Ricorda, non fare come Yari, sei ancora in tempo a capire. Non sacrificare l’amore per la cupidigia. La vera ricchezza non è nel denaro, ma nell’amore.»
«Vi ringrazio signore, grazie per aver condiviso con me questa storia. Avrei piacere ad avervi per cena… ma.. dov’è andato?»
Il ragazzo si guardò attorno ma non v’era traccia del vecchio. Il postale era ormai vicino, poteva sentirne il rumore. Alzandosi notò qualcosa poggiata sulla panchina: una sacca vecchia e sdrucita.
“Deve averla dimenticata quello strano vecchio,” pensò “e adesso? Come faccio a restituirgliela?”

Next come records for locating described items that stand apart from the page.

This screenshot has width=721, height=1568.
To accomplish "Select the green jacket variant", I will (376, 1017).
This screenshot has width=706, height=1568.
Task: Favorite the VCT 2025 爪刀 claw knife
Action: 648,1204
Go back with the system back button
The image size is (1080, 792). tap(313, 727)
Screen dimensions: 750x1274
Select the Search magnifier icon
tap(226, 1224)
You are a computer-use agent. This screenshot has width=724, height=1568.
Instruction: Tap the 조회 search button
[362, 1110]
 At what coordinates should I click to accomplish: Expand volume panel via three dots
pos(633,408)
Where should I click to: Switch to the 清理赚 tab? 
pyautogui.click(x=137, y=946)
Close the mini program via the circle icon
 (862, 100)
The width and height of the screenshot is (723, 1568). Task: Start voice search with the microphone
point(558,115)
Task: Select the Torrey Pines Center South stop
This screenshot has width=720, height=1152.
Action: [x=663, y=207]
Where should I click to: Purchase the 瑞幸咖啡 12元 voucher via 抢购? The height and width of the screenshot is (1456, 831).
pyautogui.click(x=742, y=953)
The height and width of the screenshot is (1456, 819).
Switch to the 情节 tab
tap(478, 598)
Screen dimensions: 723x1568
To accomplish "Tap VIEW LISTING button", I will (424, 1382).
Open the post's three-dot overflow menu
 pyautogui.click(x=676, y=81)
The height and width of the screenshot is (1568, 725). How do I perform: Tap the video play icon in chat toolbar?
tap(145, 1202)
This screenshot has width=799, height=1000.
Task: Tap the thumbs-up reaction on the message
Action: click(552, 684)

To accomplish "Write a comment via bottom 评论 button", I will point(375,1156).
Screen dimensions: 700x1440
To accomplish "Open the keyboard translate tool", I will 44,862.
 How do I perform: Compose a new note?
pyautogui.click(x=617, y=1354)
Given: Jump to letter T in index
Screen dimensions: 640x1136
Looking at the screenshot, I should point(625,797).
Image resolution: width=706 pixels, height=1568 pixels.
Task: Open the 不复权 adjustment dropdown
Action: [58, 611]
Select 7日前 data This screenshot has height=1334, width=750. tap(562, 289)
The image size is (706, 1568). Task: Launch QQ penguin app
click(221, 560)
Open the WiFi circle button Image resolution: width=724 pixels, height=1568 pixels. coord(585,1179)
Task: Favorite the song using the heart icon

Allungò una mano e l’afferrò.
«È pesante, c’è qualcosa al suo interno» disse.
Curioso l’aprì, sul fondo della sacca c’era una palla di vetro. Con mano tremante, il ragazzo la tirò fuori. Al suo interno, un piccolo cuore di ghiaccio con una profonda crepa nel mezzo, riluceva alla luce del sole. Con il cuore che pompava furiosamente e le lacrime agli occhi, tracciò con le dita i contorni della scritta cesellata sulla base “Un cuore puro conosce la vera ricchezza”.
Il postale si fermò davanti a lui, il conducente aprì lo sportello e guardò impaziente quello strano ragazzo col volto umido di pianto.
«Ragazzo, sbrigati che devo ripartire. Non posso mica aspettarti tutto il giorno» sbraitò l’uomo.
«Grazie, signore. Ma credo che tornerò al villaggio. C’è una fanciulla da cui mi devo far perdonare.» E, girandogli le spalle, s’incamminò di buon passo lungo la strada.